● **Problem details**
For the listing below, return the line containing "The image size", the line containing "Click the arrow", and all lines in between, exactly as written and nothing else.

● **Data in this exercise**
────────────────────
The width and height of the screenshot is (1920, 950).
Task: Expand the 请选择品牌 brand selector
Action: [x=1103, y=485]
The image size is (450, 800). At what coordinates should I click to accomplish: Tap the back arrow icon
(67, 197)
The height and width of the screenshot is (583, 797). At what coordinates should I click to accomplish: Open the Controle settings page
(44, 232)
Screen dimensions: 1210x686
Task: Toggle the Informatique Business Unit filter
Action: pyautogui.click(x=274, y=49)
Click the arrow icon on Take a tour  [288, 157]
────────────────────
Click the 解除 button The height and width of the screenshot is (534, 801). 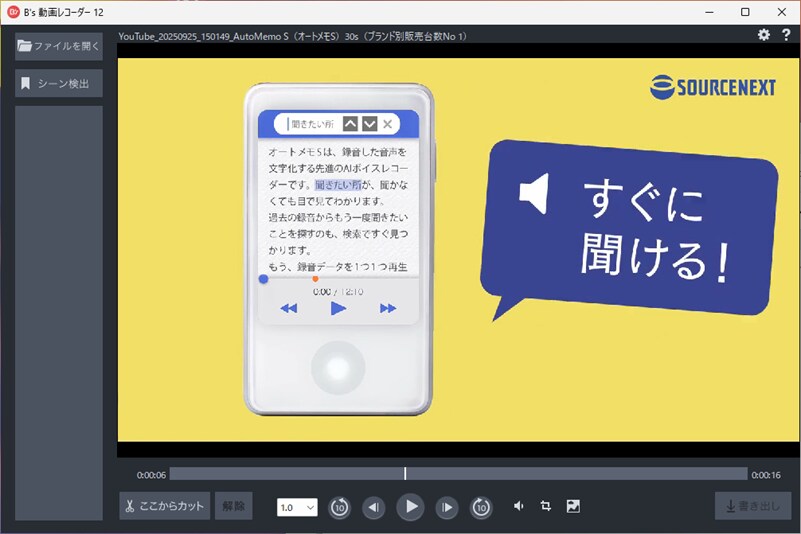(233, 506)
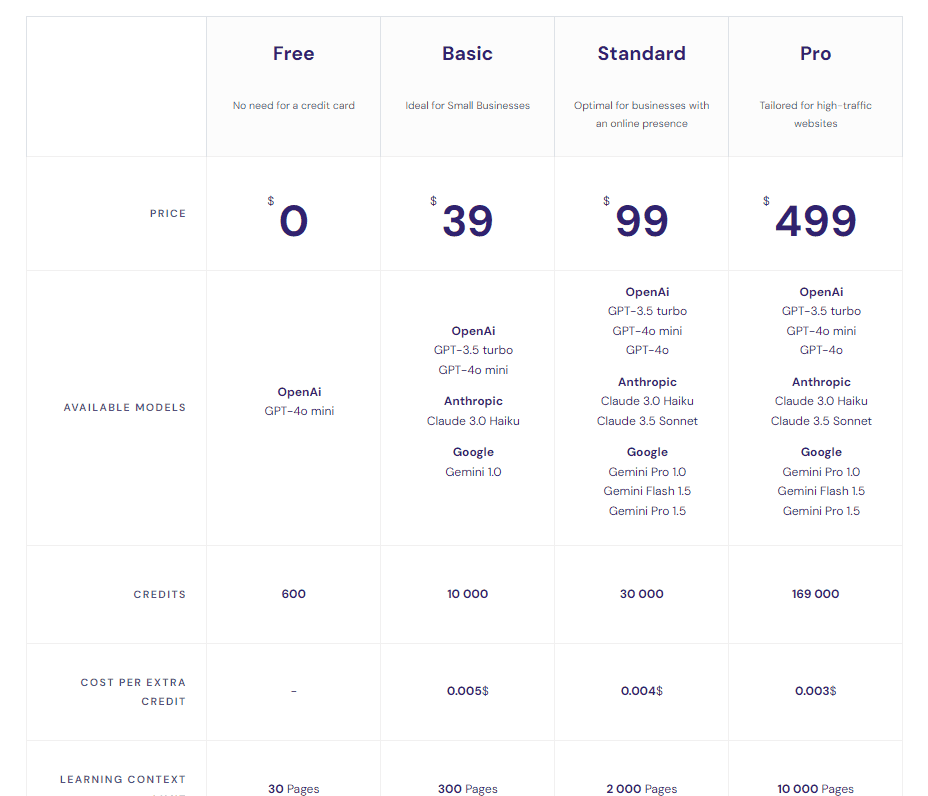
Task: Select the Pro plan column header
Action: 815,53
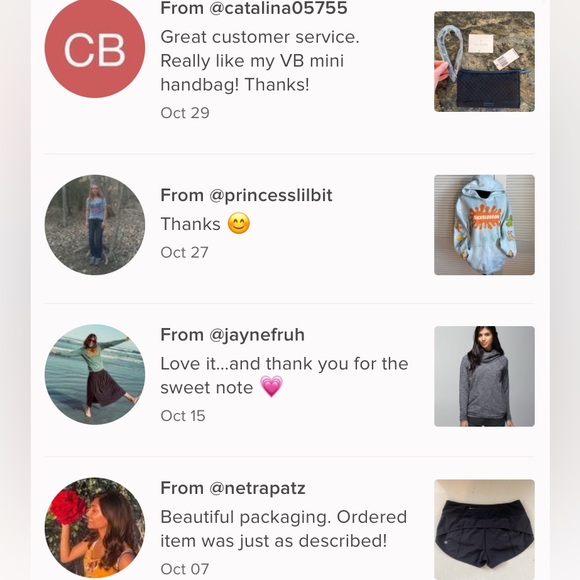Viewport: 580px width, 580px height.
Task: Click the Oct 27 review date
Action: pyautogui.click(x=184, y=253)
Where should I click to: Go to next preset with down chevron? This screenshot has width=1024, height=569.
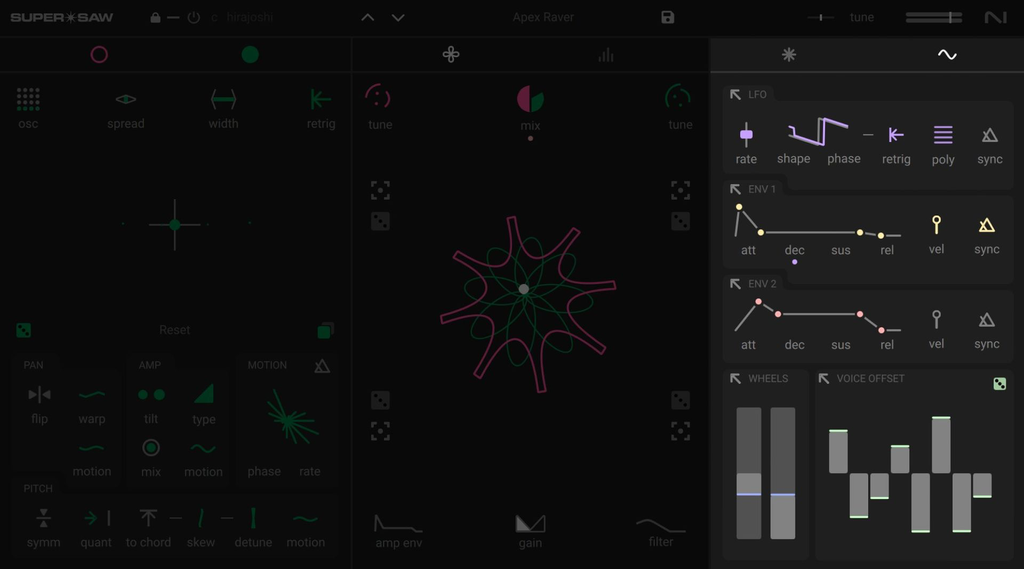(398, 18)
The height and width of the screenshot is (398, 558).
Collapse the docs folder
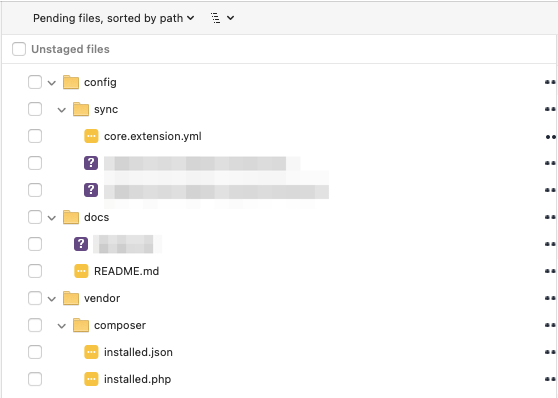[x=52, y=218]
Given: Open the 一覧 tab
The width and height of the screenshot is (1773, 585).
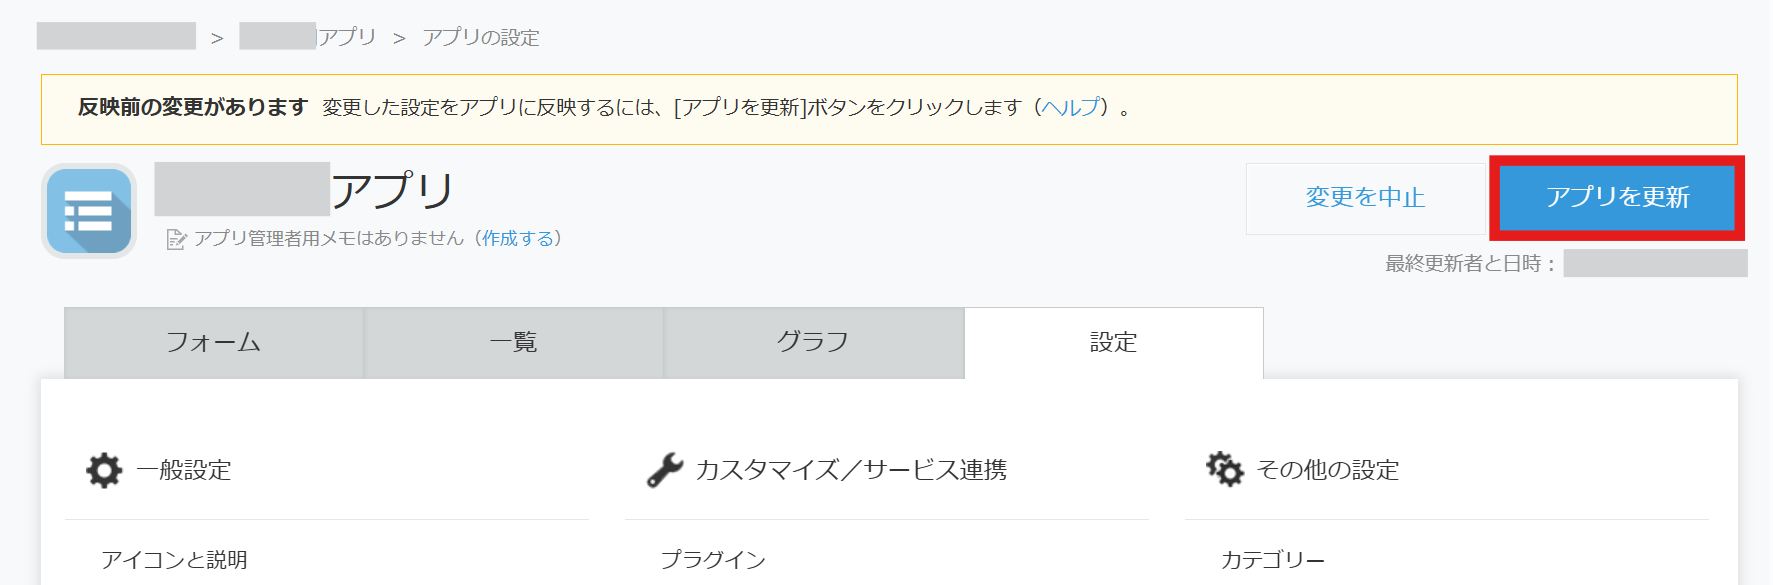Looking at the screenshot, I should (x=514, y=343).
────────────────────
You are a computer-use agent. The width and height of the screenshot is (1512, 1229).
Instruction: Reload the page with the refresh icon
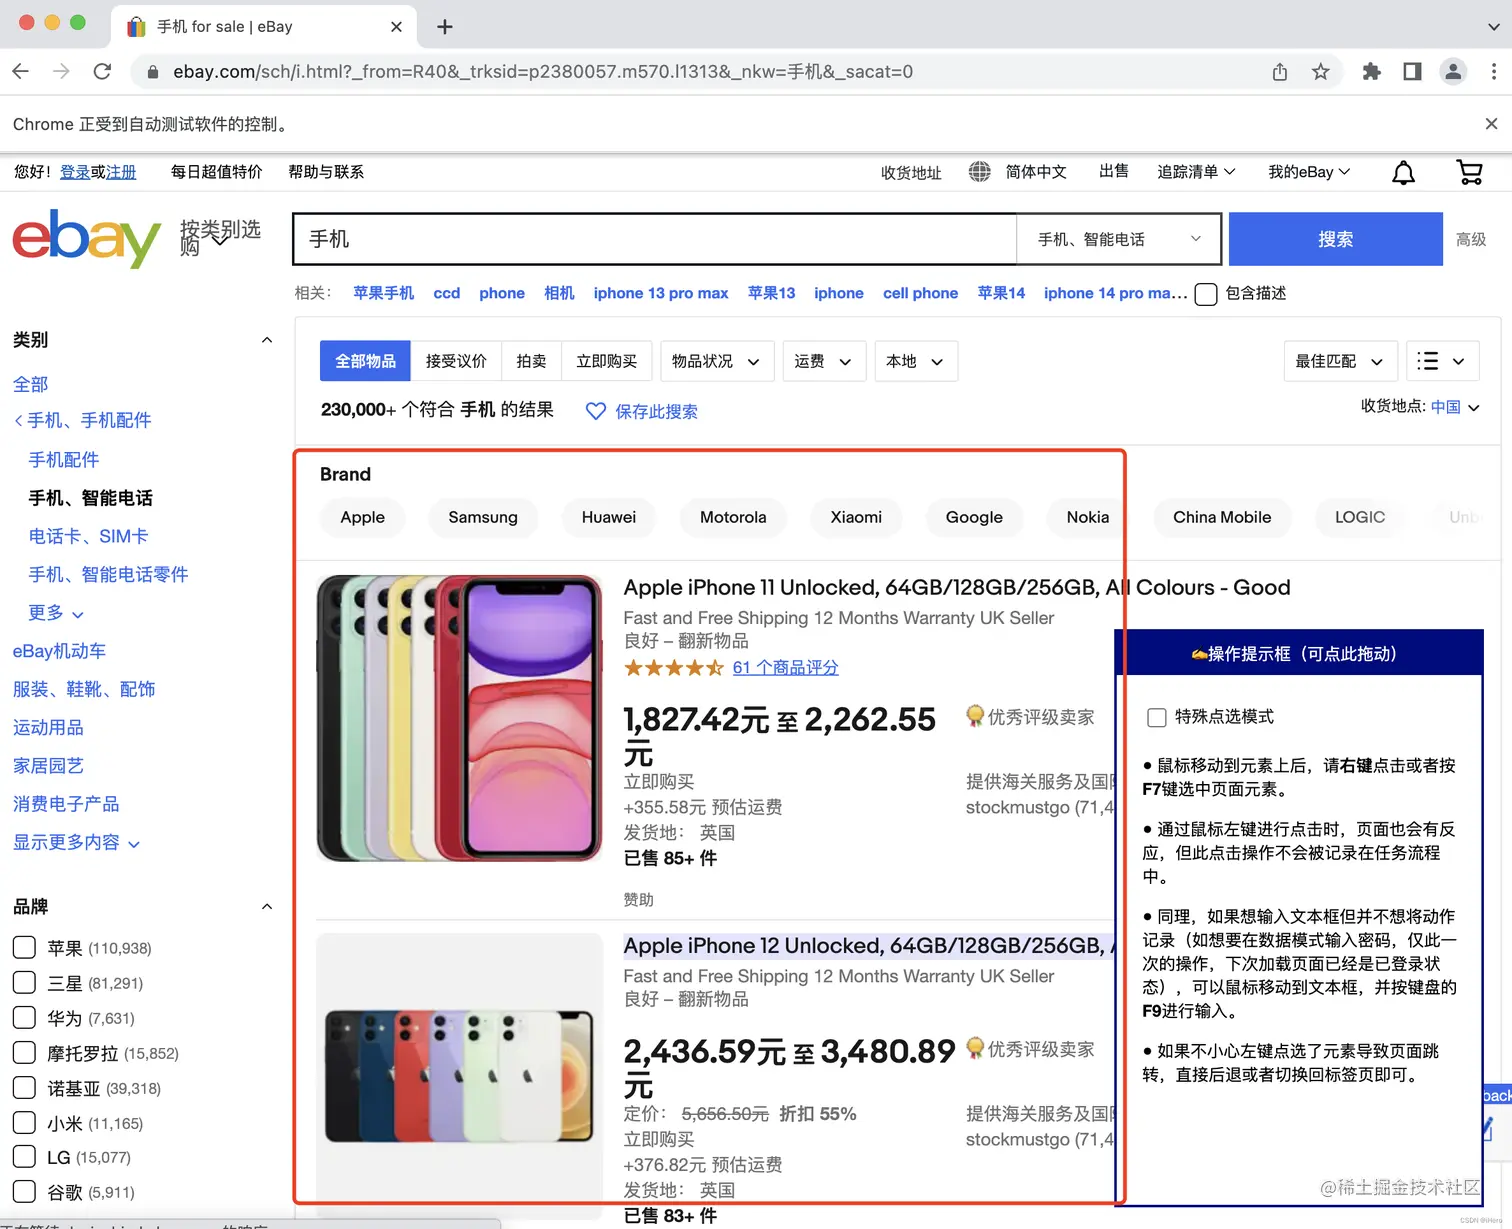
────────────────────
● **Written solution**
The image size is (450, 800). At what coordinates should I click to accomplish: Tap the back arrow icon
(67, 197)
The height and width of the screenshot is (583, 797). At what coordinates should I click to accomplish: Open the Controle settings page
(44, 232)
Screen dimensions: 1210x686
Task: Toggle the Informatique Business Unit filter
Action: pyautogui.click(x=274, y=49)
Click the arrow icon on Take a tour  [288, 157]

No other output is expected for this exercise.